Elevated Troponin and Mortality in Patients with COVID-19: A Multicenter Retrospective Cohort Study

The Open Cardiovascular Medicine Journal 26 Sept 2022 RESEARCH ARTICLE DOI: 10.2174/18741924-v16-e2207210



Myocardial injury, causing elevated troponin levels, have been associated with worse outcomes in coronavirus disease 2019 (COVID-19) disease patients. However, our anecdotal experience did not consistently reflect this pattern. Therefore, we evaluated the outcomes of COVID-19 patients with elevated troponin.


This is a retrospective study of 1,024 COVID-19 patients admitted to two hospitals in Southern California in the United States. We categorized the troponin levels as normal (≤1× upper reference limit (URL)), mildly elevated (>1 to ≤3× URL), and severely elevated (>3× URL). We compared the characteristics of the three troponin groups using chi-square for categorical variables and one-way Anova for the continuous variables. Finally, backward selection Cox regression analysis was carried out using mortality as a dependent variable.


Of the COVID-19 1,024 patients included in the study, 944 (92%) had normal troponin, 45 (4.4%) had mild elevation, and 35 (3.4%) had a severe elevation in troponin levels. In the multivariate Cox regression analysis, troponin elevation in patients without ST-elevation on ECG was not independently associated with mortality (hazard ratio 0.92, 95% CI 0.64-1.3). Increased risk of death was independently associated with age as well as serum C-reactive protein and serum creatinine levels.

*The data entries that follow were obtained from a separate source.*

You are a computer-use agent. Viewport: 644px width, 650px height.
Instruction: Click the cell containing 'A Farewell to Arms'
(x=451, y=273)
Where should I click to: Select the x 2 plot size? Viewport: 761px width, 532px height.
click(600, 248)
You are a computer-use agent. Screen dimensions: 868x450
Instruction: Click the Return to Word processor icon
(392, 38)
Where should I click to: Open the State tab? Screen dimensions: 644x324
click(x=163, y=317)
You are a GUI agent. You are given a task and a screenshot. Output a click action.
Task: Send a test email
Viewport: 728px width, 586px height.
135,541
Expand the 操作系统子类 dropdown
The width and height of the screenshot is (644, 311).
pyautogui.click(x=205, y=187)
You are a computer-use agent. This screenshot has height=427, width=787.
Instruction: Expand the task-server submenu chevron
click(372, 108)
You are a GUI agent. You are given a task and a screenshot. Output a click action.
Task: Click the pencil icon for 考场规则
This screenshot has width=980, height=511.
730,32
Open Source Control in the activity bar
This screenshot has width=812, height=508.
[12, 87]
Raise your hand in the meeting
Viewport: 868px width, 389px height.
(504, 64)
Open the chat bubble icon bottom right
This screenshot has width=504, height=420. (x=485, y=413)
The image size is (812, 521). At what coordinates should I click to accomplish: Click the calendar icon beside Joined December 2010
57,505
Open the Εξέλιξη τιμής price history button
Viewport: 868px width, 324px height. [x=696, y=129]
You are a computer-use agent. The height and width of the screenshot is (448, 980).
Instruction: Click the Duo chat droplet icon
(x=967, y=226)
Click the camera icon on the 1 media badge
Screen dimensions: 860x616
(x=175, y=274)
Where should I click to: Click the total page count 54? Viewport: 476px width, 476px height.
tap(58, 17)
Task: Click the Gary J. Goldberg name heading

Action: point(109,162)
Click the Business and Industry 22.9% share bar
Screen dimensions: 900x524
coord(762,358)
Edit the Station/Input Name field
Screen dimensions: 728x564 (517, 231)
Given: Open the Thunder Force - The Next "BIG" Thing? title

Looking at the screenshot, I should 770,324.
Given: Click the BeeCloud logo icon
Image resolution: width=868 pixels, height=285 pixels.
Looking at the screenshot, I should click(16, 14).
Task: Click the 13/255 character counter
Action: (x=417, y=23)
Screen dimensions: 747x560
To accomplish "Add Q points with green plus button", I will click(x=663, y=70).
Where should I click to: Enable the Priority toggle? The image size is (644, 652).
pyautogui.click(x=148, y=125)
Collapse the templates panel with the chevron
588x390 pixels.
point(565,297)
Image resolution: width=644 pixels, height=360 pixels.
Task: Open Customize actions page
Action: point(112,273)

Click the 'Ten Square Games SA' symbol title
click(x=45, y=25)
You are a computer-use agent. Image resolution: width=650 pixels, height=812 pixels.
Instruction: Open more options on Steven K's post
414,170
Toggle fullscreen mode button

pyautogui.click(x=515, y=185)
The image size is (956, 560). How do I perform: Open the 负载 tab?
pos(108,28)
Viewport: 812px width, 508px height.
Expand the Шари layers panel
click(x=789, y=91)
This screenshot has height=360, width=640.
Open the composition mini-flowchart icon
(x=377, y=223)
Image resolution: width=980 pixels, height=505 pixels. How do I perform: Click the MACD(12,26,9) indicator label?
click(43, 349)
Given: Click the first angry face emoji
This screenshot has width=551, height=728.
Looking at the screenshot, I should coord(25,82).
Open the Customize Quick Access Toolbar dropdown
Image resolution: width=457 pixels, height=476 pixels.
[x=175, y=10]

Elevated troponins without ST-elevation on ECG on hospital admission were not independently associated with increased mortality in hospitalized COVID-19 patients. However, further research is needed to fully understand the absence of a relationship between troponin elevation and mortality in our study population.

Keywords: COVID-19, SARS-CoV-2, Troponin, Myocarditis, Mortality, ICU admission, Mechanical ventilation, Length of stay.